┌─ GIVEN PASSAGE

If it's not allowed to fail for now, then patch #8 does not make sense 
and should be dropped :)

The implementations (vfio) should likely exit() instead on unexpected 
errors when discarding.



Why not squash all the below into the corresponding patch? Looks mostly 
like handling partial conversions correctly (as discussed previously)?

> @@ -300,7 +305,7 @@ static int
>   ram_block_attribute_notify_to_populated(RamBlockAttribute *attr,
>                                           uint64_t offset, uint64_t size)
>   {
> -    RamDiscardListener *rdl;
> +    RamDiscardListener *rdl, *rdl2;
>       int ret = 0;
>   
>       QLIST_FOREACH(rdl, &attr->rdl_list, next) {
> @@ -315,6 +320,20 @@ ram_block_attribute_notify_to_populated(RamBlockAttribute *attr,
>           }
>       }
>   
> +    if (ret) {
> +        /* Notify all already-notified listeners. */
> +        QLIST_FOREACH(rdl2, &attr->rdl_list, next) {
> +            MemoryRegionSection tmp = *rdl2->section;
> +
> +            if (rdl == rdl2) {
> +                break;
> +            }
> +            if (!memory_region_section_intersect_range(&tmp, offset, size)) {
> +                continue;
> +            }
> +            rdl2->notify_discard(rdl2, &tmp);
> +        }
> +    }
>       return ret;
>   }
>   
> @@ -353,6 +372,9 @@ int ram_block_attribute_state_change(RamBlockAttribute *attr, uint64_t offset,
>       const int block_size = ram_block_attribute_get_block_size(attr);
>       const unsigned long first_bit = offset / block_size;
>       const unsigned long nbits = size / block_size;
> +    const uint64_t end = offset + size;
> +    unsigned long bit;
> +    uint64_t cur;
>       int ret = 0;
>   
>       if (!ram_block_attribute_is_valid_range(attr, offset, size)) {
> @@ -361,32 +383,74 @@ int ram_block_attribute_state_change(RamBlockAttribute *attr, uint64_t offset,
>           return -1;
>       }
>   
> -    /* Already discard/populated */
> -    if ((ram_block_attribute_is_range_discard(attr, offset, size) &&
> -         to_private) ||
> -        (ram_block_attribute_is_range_populated(attr, offset, size) &&
> -         !to_private)) {
> -        return 0;
> -    }
> -
> -    /* Unexpected mixture */
> -    if ((!ram_block_attribute_is_range_populated(attr, offset, size) &&
> -         to_private) ||
> -        (!ram_block_attribute_is_range_discard(attr, offset, size) &&
> -         !to_private)) {
> -        error_report("%s, the range is not all in the desired state: "

└─
┌─ RECORD EXTRACTS

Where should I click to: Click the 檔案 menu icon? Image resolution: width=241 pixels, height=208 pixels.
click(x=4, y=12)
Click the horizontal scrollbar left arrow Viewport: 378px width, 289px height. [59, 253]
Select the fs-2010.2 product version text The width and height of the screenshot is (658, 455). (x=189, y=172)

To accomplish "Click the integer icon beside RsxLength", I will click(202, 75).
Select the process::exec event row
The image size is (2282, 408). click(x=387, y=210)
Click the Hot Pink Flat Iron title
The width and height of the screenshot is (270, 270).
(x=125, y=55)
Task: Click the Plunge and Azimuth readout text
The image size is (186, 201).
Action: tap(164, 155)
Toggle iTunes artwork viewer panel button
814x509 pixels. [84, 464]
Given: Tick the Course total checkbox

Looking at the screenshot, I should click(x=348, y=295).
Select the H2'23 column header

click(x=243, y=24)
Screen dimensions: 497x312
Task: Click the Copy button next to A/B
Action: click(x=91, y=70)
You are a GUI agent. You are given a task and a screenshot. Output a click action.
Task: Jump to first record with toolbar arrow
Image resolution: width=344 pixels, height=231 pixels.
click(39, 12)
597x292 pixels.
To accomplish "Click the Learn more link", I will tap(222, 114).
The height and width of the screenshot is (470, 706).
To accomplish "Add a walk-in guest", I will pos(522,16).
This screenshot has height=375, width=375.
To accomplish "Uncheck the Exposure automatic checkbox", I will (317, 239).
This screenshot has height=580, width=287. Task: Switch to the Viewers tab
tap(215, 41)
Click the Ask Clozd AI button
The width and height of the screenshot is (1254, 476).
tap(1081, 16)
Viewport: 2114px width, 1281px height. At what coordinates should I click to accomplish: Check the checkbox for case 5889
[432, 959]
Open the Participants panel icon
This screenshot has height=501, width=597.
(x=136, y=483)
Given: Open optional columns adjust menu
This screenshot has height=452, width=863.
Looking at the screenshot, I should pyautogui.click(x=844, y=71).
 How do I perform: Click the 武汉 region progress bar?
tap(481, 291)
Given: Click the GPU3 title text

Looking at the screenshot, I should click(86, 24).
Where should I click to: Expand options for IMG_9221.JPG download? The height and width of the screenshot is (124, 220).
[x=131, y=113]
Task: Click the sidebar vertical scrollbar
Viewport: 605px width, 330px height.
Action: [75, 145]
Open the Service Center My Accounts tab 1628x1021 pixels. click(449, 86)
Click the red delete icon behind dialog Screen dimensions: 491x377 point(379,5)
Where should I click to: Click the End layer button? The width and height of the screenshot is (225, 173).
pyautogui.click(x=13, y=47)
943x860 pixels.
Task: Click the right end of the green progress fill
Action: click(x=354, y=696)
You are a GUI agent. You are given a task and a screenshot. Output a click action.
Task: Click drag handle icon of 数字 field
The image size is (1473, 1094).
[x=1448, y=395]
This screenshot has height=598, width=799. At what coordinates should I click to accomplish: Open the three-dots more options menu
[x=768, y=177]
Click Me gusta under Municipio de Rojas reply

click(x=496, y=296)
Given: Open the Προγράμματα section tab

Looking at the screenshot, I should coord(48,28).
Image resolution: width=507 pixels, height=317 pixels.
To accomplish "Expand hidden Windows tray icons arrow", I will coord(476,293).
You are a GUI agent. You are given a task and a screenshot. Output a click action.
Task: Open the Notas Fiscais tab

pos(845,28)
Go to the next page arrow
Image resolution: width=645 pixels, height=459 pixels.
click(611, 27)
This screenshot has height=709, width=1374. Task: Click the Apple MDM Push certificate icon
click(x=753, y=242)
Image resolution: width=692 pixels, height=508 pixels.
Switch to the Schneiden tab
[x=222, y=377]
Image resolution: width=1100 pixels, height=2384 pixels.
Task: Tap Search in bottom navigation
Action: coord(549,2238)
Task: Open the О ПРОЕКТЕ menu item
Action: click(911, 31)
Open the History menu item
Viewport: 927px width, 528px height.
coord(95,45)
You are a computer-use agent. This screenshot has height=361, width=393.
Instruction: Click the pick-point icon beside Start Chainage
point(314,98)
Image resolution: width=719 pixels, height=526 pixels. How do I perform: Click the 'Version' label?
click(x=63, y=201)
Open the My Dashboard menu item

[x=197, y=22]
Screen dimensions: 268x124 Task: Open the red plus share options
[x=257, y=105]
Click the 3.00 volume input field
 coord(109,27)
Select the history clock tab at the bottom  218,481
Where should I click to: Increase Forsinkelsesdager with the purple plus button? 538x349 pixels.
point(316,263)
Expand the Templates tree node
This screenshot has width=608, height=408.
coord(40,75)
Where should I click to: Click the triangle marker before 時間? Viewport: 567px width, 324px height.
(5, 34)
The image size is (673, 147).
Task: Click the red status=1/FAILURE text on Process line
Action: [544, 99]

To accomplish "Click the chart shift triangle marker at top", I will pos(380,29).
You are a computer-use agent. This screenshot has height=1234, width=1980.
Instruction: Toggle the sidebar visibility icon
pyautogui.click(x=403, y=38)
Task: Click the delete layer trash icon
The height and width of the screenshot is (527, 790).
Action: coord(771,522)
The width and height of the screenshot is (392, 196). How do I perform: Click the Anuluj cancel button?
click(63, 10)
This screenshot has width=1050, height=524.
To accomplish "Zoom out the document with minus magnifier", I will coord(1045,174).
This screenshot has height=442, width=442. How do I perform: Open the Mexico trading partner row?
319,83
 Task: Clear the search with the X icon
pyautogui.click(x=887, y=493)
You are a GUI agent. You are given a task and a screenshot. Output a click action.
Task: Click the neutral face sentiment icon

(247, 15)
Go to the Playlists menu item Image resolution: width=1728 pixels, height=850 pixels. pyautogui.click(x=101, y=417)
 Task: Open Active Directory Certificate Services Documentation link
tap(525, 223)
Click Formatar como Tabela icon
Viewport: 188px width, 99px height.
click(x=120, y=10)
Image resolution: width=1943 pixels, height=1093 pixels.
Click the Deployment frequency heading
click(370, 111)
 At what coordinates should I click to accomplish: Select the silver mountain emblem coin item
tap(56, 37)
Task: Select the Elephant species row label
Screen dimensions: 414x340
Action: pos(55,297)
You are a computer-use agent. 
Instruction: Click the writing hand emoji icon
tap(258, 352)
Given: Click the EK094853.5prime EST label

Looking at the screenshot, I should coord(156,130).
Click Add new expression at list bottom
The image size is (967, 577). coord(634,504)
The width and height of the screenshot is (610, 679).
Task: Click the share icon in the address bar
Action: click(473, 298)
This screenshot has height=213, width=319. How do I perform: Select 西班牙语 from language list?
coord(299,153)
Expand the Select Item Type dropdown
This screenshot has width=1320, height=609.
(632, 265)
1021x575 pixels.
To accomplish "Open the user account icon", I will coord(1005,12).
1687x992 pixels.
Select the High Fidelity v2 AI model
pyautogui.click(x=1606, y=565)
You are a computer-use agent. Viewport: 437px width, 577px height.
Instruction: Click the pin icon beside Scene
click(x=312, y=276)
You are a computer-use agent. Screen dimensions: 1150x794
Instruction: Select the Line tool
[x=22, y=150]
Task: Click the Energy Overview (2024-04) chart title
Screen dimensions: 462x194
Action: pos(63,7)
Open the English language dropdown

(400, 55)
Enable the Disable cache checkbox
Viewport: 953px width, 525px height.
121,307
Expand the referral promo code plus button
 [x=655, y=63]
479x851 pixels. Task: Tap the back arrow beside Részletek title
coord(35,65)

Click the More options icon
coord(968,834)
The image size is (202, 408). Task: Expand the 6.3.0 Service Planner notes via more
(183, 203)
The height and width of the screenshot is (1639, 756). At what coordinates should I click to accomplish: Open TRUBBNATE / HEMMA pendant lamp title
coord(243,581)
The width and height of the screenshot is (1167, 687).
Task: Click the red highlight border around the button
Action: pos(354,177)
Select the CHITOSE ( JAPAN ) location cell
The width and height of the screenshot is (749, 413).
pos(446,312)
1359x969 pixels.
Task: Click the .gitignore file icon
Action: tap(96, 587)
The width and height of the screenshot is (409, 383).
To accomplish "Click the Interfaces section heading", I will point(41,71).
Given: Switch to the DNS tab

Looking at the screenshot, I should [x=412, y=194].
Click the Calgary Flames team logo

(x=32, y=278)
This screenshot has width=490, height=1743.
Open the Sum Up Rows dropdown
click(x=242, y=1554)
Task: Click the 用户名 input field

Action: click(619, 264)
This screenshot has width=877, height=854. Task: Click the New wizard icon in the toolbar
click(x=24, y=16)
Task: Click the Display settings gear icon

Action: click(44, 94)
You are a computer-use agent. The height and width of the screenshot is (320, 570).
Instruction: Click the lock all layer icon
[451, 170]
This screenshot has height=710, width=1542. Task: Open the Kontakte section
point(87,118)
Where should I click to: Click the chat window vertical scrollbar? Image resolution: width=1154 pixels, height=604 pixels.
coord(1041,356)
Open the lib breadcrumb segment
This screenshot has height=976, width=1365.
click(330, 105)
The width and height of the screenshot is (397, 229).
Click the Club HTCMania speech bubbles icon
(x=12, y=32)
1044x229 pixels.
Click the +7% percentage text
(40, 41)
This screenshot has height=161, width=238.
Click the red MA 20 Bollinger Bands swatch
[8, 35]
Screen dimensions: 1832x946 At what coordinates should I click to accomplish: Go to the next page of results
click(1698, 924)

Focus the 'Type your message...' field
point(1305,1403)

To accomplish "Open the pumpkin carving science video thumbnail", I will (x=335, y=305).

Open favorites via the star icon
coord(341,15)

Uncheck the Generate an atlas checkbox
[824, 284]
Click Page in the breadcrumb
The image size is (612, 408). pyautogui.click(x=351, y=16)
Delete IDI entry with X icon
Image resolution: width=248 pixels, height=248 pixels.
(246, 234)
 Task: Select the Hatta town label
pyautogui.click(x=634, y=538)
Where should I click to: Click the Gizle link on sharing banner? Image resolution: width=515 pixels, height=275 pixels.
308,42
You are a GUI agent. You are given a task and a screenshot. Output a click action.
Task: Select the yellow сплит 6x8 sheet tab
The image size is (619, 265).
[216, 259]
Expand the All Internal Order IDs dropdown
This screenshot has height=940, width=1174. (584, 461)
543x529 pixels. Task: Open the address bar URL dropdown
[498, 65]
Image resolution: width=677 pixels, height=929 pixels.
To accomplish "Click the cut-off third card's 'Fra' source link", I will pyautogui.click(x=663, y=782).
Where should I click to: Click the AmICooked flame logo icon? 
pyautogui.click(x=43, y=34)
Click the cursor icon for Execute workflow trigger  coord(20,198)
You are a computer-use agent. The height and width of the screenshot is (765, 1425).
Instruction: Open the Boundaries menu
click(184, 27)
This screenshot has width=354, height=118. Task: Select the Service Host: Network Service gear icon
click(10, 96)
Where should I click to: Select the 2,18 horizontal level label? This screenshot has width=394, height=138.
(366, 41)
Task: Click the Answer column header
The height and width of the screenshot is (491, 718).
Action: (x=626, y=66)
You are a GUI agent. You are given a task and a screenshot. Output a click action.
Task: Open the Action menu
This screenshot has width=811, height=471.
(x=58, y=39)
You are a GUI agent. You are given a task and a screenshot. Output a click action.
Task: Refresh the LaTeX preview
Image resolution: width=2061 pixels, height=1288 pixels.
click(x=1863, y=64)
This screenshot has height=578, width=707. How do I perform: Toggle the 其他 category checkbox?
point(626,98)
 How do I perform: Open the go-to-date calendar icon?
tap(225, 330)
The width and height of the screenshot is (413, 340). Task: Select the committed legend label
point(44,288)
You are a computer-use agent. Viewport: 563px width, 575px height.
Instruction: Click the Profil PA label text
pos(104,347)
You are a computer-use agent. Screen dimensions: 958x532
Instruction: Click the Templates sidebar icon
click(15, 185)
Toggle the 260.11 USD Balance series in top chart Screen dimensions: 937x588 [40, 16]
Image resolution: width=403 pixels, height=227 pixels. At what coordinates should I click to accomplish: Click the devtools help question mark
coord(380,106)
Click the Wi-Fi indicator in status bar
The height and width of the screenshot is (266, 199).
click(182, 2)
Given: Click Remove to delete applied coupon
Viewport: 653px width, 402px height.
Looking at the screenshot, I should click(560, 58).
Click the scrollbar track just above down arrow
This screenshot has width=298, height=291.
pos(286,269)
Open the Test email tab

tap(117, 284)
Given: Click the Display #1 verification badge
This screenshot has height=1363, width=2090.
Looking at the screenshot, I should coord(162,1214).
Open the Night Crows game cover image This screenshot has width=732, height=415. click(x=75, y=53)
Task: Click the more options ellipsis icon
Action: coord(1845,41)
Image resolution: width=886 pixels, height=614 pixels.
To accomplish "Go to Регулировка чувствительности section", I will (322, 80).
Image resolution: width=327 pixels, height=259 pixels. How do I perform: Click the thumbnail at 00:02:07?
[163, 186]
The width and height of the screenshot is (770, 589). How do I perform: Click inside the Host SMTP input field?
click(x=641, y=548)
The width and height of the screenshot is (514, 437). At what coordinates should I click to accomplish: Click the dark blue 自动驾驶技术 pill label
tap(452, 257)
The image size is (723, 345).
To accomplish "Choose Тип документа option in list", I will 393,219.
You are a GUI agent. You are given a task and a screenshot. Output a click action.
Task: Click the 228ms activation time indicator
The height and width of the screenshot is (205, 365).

└─

WRITTEN PROBLEM
In the code review message, list every local variable that the added lines (those beginning with "+") declare inside ram_block_attribute_state_change, along with each variable's type.

ANSWER TO THE PROBLEM
- end: const uint64_t
- bit: unsigned long
- cur: uint64_t